Schuyler had its brief glory as a "trail town." Dissatisfied with marketing and shipping facilities of the Kansas Railroad, and its terminal point of Abilene, a number of Texas cattlemen sought another vantage point from which to ship their cattle. Union Pacific officials began in 1869 to woo their trade and the two groups negotiated as to freight rates and an agreement was reached. Schuyler was selected as the terminus point because of the rich grazing land on the Platte River bottom, and could be purchased reasonably for stockyards.
A spur track was built in June, 1870, and Schuyler was in business. During 1870, the long trail from Texas was beaten barren by the thunder of thousand of hooves of longhorns. Between 40,000 and 50,000 head of cattle were sold at Schuyler that year.
A second main line track was constructed in 1908.

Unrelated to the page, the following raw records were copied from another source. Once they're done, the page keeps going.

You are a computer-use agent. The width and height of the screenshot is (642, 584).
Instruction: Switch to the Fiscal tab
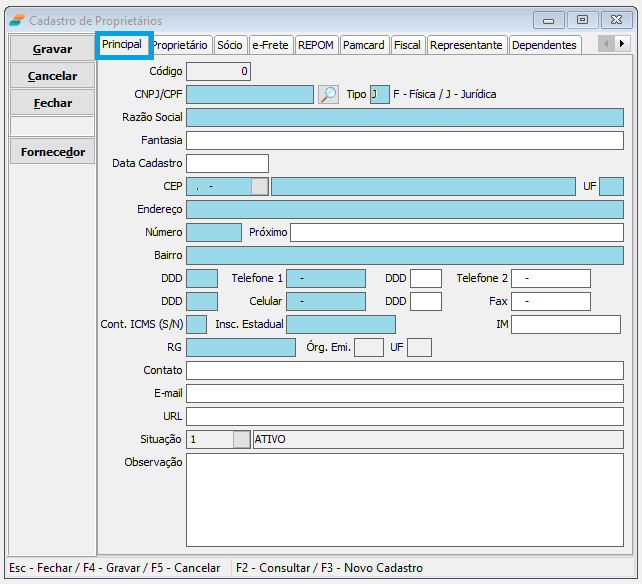tap(407, 45)
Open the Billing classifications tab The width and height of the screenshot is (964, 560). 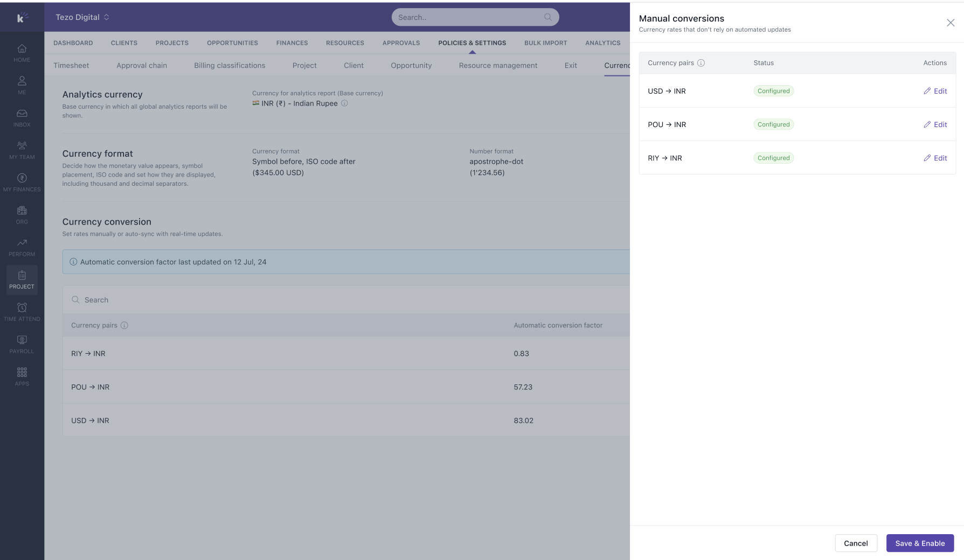click(230, 66)
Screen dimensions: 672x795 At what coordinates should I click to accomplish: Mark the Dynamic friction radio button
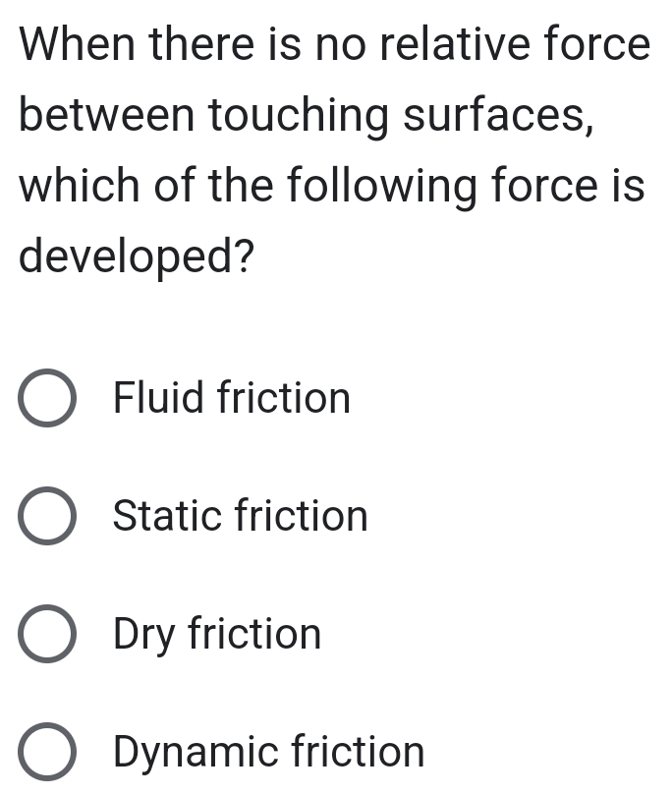click(46, 753)
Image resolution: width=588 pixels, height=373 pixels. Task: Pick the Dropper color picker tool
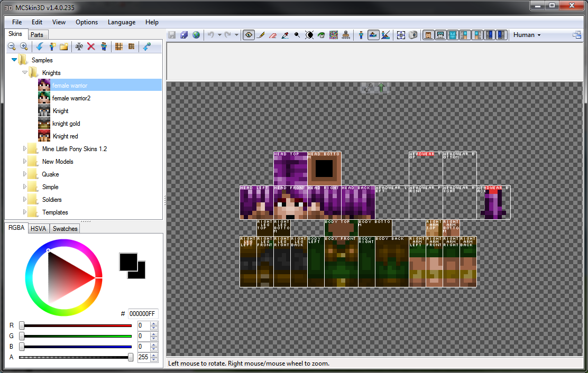(x=285, y=35)
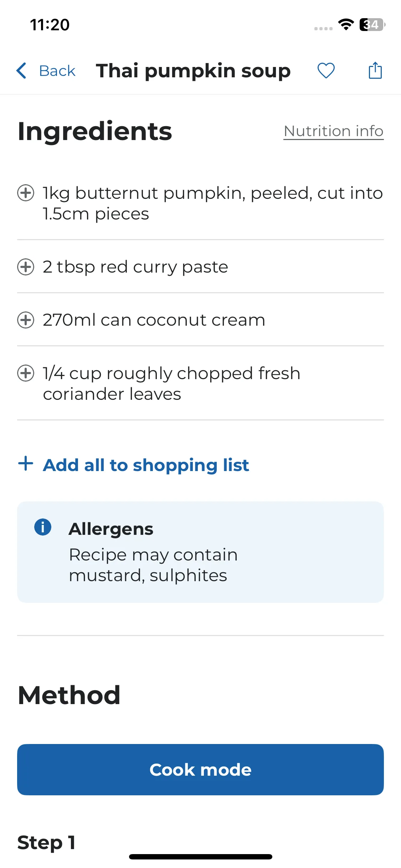Tap plus icon beside Add all
This screenshot has height=868, width=401.
pyautogui.click(x=26, y=464)
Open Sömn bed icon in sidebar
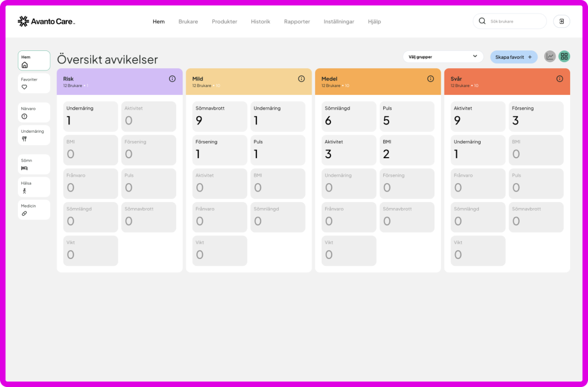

Today, more than 50 trains per day travel on the rail line through Columbus. Virtually every commodity crosses Union Pacific's Nebraska rails, with low-sulfur Wyoming coal and transcontinental import containers being the dominant freight. The primary freight originating in Nebraska is grain.
About Union Pacific
It was 150 years ago that Abraham Lincoln signed the Pacific Railway Act of July 1, 1862, creating the original Union Pacific. One of America's iconic companies, today, Union Pacific Railroad is the principal operating company of Union Pacific Corporation (NYSE: UNP), linking 23 states in the western two-thirds of the country by rail and providing freight solutions and logistics expertise to the global supply chain. From 2000 through 2011, Union Pacific spent more than $31 billion on its network and operations, making needed investments in America's infrastructure and enhancing its ability to provide safe, reliable, fuel-efficient and environmentally responsible freight transportation. Union Pacific's diversified business mix includes Agricultural Products, Automotive, Chemicals, Energy, Industrial Products and Intermodal. The railroad serves many of the fastest-growing U.S. population centers and emphasizes excellent customer service. Union Pacific operates competitive routes from all major West Coast and Gulf Coast ports to eastern gateways, connects with Canada's rail systems and is the only railroad serving all six major Mexico gateways.